For the past sixteen months, we have all been living in a state of uncertainty, increased anxiety, and a constant wish for things to return to “normal.” To put it simply, over the course of the COVID-19 pandemic, each of us has experienced trauma. For some, the trauma has had little impact, but for others, the trauma of the pandemic will remain in place for a significant amount of time.
At our current juncture, where institutions are planning to return to “pre-COVID” work schedules and class sizes, we need to recognize there is no return to “normal,” but rather an opportunity to create a “new normal.”
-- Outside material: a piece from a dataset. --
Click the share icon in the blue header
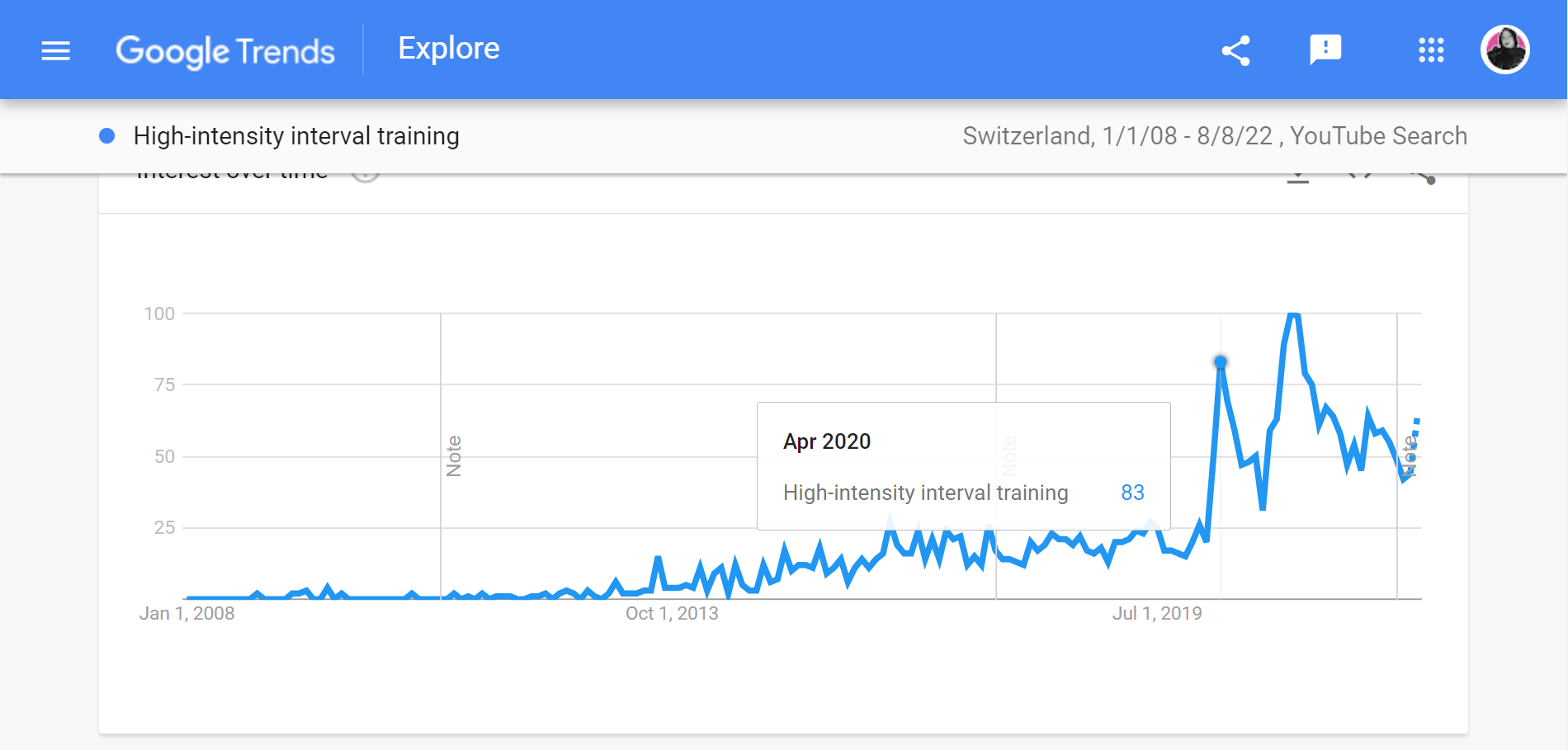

One area where we need to focus on what the new normal will look like is with our students. To begin to create the environment and culture of a new normal, we first have to understand what our students have experienced since many of them were sent away from our institutions last March.
The Hope Center #RealCollegeSurvey from fall 2020 revealed 3 in 5 students experienced basic needs insecurity during the pandemic. For 48 percent of students, housing insecurity was an issue they experienced, with 34 percent of students facing food insecurity. The information from this survey paints a picture of students who will be returning to our campuses in need of institutions to offer support services that go beyond what we normally provide. It makes us ask the question: If our students are not having their basic needs met, how can we expect them to engage in classes, focus during exams, become involved on campus, and ultimately be retained and complete a degree?